Est-ce l’accentuation des dangers et des tensions tout autour de nous ? Il est des moments où le temps prend une densité toute particulière. Où l’on s’arrête à contempler une scène apparemment anodine tant, sans doute, le banal nous rassure, nous console. Quelque chose de l’ordre du désir de se réfugier dans la vie ordinaire : celle, la seule, sur laquelle on ait une quelconque prise. Souffler la bougie d’un anniversaire, se dire que l’on s’aime. Parler doucement de choses et d’autres plutôt que de se laisser habiter par des paroles extérieures qui menacent et même parfois paralysent. Être fidèle à la parole donnée pour des choses ordinaires quand tant n’y attachent plus d’importance. Maintenir sa route quand on vous susurre de faire demi-tour...
La joie d’être présent
C’est en repensant à tout cela que je contemplais ce matin un couple de paroissiens venus participer à un temps de rencontre et de partage sur ce que nous voulions bâtir ensemble dans notre paroisse pour mieux y témoigner de l’amour de Dieu à tout homme. Ils sont âgés l’un et l’autre, courbés sur leurs cannes, avançant à petit pas, précautionneux mais décidés. Ils sont là, souriants, dans le matin glacé, sous les voûtes très fraîches de l’église. Ils sourient au milieu des autres, de tous âges. Ils ne sont pas les derniers à s’approcher, se présenter, retrouver des amis, en découvrir peut-être d’autres aussi. Ils s’assoient, se lèvent, vont, viennent, prient, partagent, célèbrent, réfléchissent, commentent, se souviennent et imaginent. Ils n’ont pas renoncé. Malgré l’âge, la fatigue, les courbatures, ils vivent le jour venu avec passion et gourmandise, enthousiasme et désir.
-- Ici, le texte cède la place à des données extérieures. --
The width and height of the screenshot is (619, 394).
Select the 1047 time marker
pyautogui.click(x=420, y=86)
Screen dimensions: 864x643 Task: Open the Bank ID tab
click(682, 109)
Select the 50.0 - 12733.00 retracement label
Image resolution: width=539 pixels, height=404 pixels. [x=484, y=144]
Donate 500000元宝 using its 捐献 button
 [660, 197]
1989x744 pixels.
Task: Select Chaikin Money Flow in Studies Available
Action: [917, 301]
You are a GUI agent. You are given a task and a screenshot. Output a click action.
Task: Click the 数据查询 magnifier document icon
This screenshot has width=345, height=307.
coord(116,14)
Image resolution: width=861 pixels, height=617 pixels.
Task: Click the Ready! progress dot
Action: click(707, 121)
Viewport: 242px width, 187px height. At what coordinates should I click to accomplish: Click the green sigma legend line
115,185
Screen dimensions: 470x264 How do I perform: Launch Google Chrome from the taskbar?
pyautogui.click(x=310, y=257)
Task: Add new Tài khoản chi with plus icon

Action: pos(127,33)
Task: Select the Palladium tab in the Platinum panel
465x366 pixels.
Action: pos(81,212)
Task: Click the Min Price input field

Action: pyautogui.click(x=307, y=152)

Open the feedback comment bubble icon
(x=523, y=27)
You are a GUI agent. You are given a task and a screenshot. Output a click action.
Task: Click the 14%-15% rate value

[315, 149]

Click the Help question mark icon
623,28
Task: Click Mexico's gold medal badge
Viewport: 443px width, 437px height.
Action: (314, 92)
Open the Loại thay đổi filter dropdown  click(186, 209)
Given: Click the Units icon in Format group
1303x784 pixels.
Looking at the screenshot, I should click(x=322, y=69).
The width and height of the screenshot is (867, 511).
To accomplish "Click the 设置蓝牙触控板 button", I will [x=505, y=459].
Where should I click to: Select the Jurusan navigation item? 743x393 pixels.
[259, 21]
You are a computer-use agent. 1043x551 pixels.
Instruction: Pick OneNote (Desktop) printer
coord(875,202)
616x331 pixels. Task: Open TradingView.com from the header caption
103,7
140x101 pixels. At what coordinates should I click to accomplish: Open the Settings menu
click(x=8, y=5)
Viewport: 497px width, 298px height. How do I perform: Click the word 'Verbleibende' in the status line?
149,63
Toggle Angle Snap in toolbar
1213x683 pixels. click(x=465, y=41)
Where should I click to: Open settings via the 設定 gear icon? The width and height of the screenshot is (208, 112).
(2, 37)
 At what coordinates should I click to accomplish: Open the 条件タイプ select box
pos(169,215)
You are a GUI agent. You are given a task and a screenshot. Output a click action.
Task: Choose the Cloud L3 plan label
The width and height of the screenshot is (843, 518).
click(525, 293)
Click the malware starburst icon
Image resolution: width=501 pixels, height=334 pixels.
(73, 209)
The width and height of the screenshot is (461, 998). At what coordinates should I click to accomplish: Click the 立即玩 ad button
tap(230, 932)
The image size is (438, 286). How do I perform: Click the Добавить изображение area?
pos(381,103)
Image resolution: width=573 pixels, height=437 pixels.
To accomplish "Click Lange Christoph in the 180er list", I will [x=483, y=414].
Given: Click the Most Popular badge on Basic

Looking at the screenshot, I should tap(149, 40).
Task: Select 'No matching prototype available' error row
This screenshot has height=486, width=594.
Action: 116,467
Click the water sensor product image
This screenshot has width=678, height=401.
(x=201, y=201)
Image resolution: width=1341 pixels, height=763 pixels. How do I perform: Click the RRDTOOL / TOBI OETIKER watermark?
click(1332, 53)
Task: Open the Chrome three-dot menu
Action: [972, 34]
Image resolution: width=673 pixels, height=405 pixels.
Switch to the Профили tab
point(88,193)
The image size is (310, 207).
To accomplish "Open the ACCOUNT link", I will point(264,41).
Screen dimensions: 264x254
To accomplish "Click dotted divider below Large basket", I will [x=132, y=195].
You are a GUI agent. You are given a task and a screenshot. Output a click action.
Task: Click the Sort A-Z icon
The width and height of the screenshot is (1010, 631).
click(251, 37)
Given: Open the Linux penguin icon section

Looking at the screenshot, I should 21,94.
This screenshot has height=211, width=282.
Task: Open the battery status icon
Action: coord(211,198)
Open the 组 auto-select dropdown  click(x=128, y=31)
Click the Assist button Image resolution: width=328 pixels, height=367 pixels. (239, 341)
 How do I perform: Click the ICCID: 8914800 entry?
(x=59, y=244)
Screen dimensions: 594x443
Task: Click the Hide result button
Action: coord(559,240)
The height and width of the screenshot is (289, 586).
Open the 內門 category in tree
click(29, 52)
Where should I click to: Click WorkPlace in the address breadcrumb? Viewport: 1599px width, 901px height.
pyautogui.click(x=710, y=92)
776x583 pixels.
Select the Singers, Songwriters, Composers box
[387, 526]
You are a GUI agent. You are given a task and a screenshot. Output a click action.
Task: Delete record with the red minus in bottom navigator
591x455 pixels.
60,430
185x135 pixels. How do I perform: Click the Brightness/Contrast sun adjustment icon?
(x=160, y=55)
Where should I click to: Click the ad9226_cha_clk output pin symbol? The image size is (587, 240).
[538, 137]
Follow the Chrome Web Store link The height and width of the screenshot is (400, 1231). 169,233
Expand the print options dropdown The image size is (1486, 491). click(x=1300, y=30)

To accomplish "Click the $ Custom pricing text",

Ils goûtent d'être là. Goûter d’être là, simplement, sans retenue.
N’est-ce pas magnifique la vie que l’on accueille ainsi du premier au dernier jour avec joie et envie ? Cette vie qui coule en nous et que nous ne pouvons ni retenir, ni contenir. Eux ne nous noient pas dans leur mémoire, ils ne nous perdent pas dans leur futur. Ils goûtent d'être là. Et c’est l’essentiel. Goûter d’être là, simplement, sans retenue. Et cela tombe bien car c’est précisément là que le Tout Autre nous rejoint, au plus intime de nous-même. Il ne se lasse pas d’entendre les battements de nos cœurs : chacun d’eux est une merveille, un miracle car il nous dit que nous existons, que nous sommes.
Le seul temps véritable
Le présent est en fait le seul temps véritable, le seul garanti, le seul profitable. Il a l’épaisseur de notre volonté. Mais il est aussi le temps de la miséricorde : il nous est toujours accordé pour que cette volonté, qui fait souvent défaut, puisse se ressaisir et nous donner d’être digne de ce jour de grâce.
Le présent est un cadeau. Le Cadeau véritable est toujours présent. Un homme, une femme, appuyés sur leurs cannes, se tenaient vaillamment sous le soleil de midi, bien décidés à vivre ce jour dans tout ce qu’il leur porte de possible. Ils nous invitent, chacun, à ne pas nous embrumer dans les espoirs de lendemain qui chantent ou les nostalgies de passé révolus. Mais à nous engager, ici et maintenant, pour vivre avec bonheur ce temps qui veut nous mettre en communion toujours plus grande avec Celui qui est présence éternelle à chacune de nos vies.